Data for review START

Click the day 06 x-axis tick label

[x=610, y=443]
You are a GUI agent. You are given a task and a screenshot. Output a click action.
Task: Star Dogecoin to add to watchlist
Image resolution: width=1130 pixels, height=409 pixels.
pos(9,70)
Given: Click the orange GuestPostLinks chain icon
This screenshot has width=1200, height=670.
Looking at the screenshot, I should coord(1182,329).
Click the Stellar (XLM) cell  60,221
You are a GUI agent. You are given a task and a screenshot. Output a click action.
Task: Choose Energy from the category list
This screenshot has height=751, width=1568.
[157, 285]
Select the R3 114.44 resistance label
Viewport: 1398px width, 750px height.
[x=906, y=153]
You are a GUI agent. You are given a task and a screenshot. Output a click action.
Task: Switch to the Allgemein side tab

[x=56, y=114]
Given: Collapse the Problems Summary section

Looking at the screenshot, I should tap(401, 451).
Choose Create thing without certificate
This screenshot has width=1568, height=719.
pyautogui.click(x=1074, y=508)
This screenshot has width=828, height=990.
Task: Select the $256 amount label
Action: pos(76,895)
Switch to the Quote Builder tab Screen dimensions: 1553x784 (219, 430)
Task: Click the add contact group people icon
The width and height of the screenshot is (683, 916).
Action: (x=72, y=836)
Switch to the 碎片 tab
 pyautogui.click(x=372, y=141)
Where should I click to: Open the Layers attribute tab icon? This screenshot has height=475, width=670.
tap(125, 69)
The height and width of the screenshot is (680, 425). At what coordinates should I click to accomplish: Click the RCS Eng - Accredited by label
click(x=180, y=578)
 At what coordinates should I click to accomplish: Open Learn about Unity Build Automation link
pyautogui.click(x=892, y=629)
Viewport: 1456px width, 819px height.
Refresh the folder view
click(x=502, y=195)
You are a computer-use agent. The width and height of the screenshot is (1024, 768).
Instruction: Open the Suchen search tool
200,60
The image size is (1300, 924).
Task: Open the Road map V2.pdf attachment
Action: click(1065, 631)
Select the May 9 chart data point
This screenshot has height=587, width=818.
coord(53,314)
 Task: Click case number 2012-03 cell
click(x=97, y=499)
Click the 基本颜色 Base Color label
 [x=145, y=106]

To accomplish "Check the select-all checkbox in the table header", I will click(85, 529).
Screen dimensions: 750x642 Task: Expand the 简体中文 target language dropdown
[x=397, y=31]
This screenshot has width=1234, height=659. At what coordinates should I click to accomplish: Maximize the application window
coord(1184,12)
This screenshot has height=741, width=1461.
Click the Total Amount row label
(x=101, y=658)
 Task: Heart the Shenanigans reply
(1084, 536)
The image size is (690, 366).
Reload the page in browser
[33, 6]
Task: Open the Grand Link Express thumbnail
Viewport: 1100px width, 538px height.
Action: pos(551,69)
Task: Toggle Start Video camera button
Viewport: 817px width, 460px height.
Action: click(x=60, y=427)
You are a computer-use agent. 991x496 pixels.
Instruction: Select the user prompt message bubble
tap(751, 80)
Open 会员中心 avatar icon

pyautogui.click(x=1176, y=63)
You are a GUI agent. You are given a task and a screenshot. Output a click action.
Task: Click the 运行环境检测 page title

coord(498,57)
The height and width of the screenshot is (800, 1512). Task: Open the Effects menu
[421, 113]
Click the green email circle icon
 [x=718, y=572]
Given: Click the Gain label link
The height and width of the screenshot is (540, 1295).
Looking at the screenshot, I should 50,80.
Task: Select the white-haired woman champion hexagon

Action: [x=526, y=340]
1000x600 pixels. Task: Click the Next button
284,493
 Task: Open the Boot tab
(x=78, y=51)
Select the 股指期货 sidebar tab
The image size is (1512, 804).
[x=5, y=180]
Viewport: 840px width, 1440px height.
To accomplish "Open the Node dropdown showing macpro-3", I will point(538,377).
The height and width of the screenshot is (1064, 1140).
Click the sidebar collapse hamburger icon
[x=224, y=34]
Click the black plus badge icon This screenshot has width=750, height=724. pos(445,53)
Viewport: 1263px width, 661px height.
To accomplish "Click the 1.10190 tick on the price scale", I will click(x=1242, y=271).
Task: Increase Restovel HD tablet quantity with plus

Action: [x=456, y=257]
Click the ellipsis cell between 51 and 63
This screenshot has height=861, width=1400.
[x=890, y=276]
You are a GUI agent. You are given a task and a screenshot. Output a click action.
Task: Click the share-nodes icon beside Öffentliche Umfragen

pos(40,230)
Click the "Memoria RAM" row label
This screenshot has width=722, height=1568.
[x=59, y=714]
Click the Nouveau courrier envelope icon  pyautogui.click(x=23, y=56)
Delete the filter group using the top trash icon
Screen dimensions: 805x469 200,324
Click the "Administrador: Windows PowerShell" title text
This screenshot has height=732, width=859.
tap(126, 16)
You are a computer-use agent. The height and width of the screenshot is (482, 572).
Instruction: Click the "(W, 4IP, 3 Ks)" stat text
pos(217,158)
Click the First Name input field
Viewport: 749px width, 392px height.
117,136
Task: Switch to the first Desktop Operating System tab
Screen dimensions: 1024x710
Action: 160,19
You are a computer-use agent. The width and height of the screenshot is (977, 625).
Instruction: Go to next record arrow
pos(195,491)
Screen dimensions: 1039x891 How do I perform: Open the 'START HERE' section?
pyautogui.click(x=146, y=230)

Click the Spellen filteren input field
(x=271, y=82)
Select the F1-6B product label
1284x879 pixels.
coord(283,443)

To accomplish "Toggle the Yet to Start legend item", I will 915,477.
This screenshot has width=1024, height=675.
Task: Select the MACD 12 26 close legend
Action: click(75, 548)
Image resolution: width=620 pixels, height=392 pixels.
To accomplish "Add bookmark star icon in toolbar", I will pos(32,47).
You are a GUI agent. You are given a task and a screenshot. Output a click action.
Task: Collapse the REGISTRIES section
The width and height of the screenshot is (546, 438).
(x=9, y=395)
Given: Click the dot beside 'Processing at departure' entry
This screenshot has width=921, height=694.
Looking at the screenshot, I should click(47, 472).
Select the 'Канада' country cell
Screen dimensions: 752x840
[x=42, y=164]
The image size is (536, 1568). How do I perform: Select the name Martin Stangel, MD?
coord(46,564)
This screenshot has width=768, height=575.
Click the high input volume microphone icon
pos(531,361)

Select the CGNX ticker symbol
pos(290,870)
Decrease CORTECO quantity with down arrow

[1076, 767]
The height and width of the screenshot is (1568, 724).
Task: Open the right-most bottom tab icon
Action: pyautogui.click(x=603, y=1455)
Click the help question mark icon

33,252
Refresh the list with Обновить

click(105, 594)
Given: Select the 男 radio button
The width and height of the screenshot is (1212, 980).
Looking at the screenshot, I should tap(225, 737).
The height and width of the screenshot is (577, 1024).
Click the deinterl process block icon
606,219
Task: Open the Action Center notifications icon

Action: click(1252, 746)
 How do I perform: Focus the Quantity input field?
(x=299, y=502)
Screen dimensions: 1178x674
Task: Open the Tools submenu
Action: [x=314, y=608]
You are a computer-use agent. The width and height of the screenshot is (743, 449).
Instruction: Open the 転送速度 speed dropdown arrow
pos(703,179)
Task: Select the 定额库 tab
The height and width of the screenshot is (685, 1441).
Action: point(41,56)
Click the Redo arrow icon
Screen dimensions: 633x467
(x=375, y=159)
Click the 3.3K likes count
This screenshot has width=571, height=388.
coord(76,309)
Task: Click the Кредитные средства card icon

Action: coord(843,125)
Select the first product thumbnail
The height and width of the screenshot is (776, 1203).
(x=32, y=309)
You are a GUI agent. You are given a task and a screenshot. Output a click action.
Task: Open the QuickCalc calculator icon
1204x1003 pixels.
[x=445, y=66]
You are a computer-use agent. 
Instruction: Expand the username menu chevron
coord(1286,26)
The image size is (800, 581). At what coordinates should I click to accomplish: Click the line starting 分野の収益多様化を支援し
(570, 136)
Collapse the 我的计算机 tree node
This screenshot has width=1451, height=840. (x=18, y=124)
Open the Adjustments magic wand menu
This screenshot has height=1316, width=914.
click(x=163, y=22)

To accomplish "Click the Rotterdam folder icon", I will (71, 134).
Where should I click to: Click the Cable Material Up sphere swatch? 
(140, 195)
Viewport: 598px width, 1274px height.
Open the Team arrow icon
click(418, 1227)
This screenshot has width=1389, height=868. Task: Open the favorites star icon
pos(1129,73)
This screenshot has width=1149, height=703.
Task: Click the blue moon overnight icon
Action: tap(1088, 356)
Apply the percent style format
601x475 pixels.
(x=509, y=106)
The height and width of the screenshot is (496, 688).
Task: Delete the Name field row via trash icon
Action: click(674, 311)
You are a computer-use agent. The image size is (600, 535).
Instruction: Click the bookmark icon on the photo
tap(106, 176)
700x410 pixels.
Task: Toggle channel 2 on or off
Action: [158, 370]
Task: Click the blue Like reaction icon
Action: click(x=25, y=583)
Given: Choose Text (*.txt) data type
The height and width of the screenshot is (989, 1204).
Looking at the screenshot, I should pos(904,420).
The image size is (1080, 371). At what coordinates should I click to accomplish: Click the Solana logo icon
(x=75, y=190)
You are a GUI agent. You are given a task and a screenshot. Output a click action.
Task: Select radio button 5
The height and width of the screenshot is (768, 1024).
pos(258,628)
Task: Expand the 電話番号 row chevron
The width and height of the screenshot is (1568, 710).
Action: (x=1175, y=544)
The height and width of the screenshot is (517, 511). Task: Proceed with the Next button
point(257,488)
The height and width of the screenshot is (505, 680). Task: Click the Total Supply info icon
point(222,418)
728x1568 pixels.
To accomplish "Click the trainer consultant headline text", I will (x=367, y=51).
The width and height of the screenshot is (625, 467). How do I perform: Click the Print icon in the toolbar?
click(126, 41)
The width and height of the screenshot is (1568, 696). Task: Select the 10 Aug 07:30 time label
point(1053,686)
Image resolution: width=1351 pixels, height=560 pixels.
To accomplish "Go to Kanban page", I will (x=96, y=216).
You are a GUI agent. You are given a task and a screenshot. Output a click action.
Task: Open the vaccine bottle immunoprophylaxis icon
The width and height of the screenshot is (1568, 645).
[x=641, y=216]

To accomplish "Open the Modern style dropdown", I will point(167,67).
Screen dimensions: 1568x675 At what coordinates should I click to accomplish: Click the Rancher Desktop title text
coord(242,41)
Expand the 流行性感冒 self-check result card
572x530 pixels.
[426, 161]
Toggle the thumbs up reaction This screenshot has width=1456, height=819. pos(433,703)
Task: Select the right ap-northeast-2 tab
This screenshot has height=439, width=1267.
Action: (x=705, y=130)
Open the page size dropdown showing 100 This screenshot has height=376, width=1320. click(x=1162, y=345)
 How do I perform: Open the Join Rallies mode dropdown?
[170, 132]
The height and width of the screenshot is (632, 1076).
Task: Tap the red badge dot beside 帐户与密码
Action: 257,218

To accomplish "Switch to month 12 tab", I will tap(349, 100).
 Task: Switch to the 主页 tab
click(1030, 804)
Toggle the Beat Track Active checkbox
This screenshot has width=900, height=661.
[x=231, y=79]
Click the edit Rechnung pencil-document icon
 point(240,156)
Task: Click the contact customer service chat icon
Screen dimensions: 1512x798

Data for review END

Exercise directions -> Find the word "showing" in the records and pull out each line that has it.

Response ->
To accomplish "Open the Node dropdown showing macpro-3", I will point(538,377).
Open the page size dropdown showing 100 This screenshot has height=376, width=1320. click(x=1162, y=345)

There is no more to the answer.